The real magic of ethanol, anhydrous, isn’t about technical jargon or laboratory bells and whistles. It’s about earning trust—batch after batch, delivery after delivery. When an industry professional picks up a container marked “anhydrous,” they bet their results and their company’s good name on purity. End-users and brand owners rely just as much on processes they may never see: fields where the raw material starts, labs that check the numbers, and drivers who bring it across country or continent.
I’ve watched the market for anhydrous alcohol transform over decades. More small businesses want specialist packaging or micro-batch volumes. Mega-facilities want bulk shipments with rock-solid certification and zero surprises.

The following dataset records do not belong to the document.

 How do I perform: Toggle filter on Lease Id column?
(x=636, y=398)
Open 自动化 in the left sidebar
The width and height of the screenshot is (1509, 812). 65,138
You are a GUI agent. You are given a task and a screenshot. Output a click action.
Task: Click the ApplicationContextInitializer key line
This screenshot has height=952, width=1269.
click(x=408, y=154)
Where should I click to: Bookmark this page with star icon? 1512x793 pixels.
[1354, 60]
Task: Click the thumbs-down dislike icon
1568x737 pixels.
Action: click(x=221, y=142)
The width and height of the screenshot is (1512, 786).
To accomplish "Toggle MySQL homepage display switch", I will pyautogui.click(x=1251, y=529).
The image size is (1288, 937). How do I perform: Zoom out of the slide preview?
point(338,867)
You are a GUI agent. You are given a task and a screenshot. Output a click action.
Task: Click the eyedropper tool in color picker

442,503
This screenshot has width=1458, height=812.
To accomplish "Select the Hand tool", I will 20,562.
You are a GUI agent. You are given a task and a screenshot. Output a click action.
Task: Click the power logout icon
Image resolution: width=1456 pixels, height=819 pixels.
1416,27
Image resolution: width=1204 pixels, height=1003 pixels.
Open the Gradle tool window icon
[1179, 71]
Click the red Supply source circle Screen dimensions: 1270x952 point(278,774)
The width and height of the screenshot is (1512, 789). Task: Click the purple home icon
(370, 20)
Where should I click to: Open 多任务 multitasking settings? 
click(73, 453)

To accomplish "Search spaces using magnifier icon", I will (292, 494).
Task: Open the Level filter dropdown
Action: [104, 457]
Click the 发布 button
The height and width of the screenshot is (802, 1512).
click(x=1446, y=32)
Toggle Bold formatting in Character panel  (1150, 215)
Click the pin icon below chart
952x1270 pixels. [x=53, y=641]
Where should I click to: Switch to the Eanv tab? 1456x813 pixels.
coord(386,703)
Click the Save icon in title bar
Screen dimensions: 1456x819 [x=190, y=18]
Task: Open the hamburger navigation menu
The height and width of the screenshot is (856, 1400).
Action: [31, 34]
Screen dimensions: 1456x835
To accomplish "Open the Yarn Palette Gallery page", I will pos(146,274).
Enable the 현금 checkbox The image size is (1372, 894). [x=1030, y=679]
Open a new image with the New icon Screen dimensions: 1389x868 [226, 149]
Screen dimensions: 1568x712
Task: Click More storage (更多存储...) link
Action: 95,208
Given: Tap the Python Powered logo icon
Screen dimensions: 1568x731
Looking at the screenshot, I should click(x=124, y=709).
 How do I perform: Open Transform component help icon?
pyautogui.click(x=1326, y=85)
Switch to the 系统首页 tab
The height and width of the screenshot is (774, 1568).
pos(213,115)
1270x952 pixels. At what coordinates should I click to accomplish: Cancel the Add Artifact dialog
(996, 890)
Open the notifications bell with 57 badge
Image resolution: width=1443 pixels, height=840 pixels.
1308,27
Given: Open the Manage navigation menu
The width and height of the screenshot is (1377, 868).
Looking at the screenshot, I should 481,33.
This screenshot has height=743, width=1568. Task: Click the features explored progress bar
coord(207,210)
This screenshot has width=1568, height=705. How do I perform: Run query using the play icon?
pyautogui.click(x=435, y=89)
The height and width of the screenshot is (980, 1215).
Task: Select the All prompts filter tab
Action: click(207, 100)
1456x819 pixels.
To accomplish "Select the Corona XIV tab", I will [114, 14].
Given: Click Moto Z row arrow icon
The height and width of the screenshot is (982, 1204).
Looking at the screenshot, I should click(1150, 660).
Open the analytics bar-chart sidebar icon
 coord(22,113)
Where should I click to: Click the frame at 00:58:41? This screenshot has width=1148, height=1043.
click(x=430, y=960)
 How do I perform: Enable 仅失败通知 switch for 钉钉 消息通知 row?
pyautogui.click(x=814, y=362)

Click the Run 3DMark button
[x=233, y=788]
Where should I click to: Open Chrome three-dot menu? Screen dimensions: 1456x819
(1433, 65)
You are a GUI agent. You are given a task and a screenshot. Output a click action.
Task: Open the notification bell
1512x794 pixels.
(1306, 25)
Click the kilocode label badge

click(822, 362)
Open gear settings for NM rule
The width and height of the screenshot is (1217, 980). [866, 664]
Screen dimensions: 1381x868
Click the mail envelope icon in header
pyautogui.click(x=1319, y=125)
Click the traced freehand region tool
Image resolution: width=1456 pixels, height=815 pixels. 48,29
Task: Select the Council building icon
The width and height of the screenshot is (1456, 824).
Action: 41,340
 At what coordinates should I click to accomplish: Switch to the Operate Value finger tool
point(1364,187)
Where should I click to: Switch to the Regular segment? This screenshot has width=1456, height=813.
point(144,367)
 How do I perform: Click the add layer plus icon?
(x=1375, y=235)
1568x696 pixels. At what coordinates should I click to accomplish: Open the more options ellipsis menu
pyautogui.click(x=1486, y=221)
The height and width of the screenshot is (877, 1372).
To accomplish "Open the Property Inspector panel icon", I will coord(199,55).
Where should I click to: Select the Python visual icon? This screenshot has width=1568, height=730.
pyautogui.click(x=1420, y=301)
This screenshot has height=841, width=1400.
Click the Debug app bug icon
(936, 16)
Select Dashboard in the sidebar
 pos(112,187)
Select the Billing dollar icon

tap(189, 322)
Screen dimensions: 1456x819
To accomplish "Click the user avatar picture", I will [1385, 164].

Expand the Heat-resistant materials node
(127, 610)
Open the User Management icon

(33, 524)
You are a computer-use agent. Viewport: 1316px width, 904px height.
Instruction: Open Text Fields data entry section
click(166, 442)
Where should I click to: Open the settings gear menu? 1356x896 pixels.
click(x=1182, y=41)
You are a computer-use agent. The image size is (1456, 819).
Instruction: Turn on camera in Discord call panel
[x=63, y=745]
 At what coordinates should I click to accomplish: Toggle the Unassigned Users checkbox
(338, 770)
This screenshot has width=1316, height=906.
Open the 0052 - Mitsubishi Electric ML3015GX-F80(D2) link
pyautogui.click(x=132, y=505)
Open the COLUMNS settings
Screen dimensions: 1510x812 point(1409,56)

The best suppliers adapt, but never cut corners. They invest in green upgrades, share their audit results, and explain their science—not just to regulators but to everyday buyers whose trust means everything.
So whether anhydrous ethanol finds its way into your local gas station, a high-tech semiconductor plant, or a bottle of medication from the pharmacy, its value shines in the places you can’t see. The path from field to flask involves chemistry, economics, and a long chain of hard-won trust. For those who seek real results—practical, measurable, and dependable—absolute ethanol stands as a product that delivers on its promise, every single time.